Texto proporcionado>
====

Roglic, desatado, furioso, buscando segundos en las entrañas de la tierra, zarandeó el grupo. Terremoto. Abrió una grieta con Evenepoel y el resto. Indomable el esloveno, un cohete. No miró para atrás a pesar de la mochila de los velocistas. Derrochó energía. Quiere la Vuelta. El deseo le empujaba. Irresistible la búsqueda.

Cada segundo cuenta. En ese viaje a por todas, se le cruzó Wright, que cerraba el grupo de Pedersen, Ackermann y Van Poppel. Hizo el afilador el esloveno y se cayó a un palmo de meta. El mal fario se cebó con Roglic, que arañó 8 segundos a Evenepoel a costa de un duro golpe y parte de la piel. El líder dispone de 1:36 respecto a Roglic. Mas continuú a 2:01.

El esloveno quedó herido, la cabeza gacha, buscando oxígeno, a pecho descubierto. Roglic corre así. Sin excusas. El hombro, abrasado. La rodilla, ensangrentada. También la mano. El costado derecho lijado por el asfalto. Caído en el Tour, la Vuelta, su amada Vuelta, también le tiró al suelo. Se puso encima de la bici Roglic, las gafas torcidas y el rostro descuadrado. Se sentó en el suelo. La espalda apoyada en la valla. Bebió agua fría para pasar el mal trago. Las huellas de la caída, marcadas.

====

Consigna del ejercicio>
Reproduce sin cambios el fragmento de la crónica sobre Roglic que empieza con las palabras "Cada segundo cuenta." y termina con "la caída, marcadas.". El material es independiente de la crónica.

Sección de datos>
====

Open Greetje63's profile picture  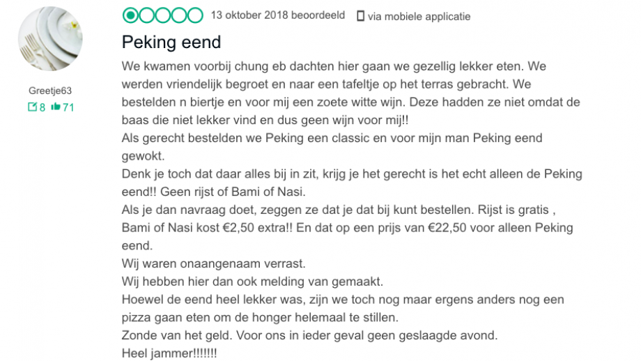pos(50,38)
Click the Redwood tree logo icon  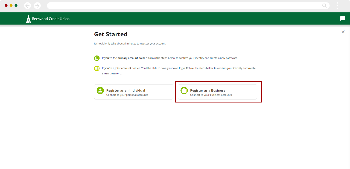pyautogui.click(x=28, y=19)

====

Respuesta del ejercicio>
Cada segundo cuenta. En ese viaje a por todas, se le cruzó Wright, que cerraba el grupo de Pedersen, Ackermann y Van Poppel. Hizo el afilador el esloveno y se cayó a un palmo de meta. El mal fario se cebó con Roglic, que arañó 8 segundos a Evenepoel a costa de un duro golpe y parte de la piel. El líder dispone de 1:36 respecto a Roglic. Mas continuú a 2:01.

El esloveno quedó herido, la cabeza gacha, buscando oxígeno, a pecho descubierto. Roglic corre así. Sin excusas. El hombro, abrasado. La rodilla, ensangrentada. También la mano. El costado derecho lijado por el asfalto. Caído en el Tour, la Vuelta, su amada Vuelta, también le tiró al suelo. Se puso encima de la bici Roglic, las gafas torcidas y el rostro descuadrado. Se sentó en el suelo. La espalda apoyada en la valla. Bebió agua fría para pasar el mal trago. Las huellas de la caída, marcadas.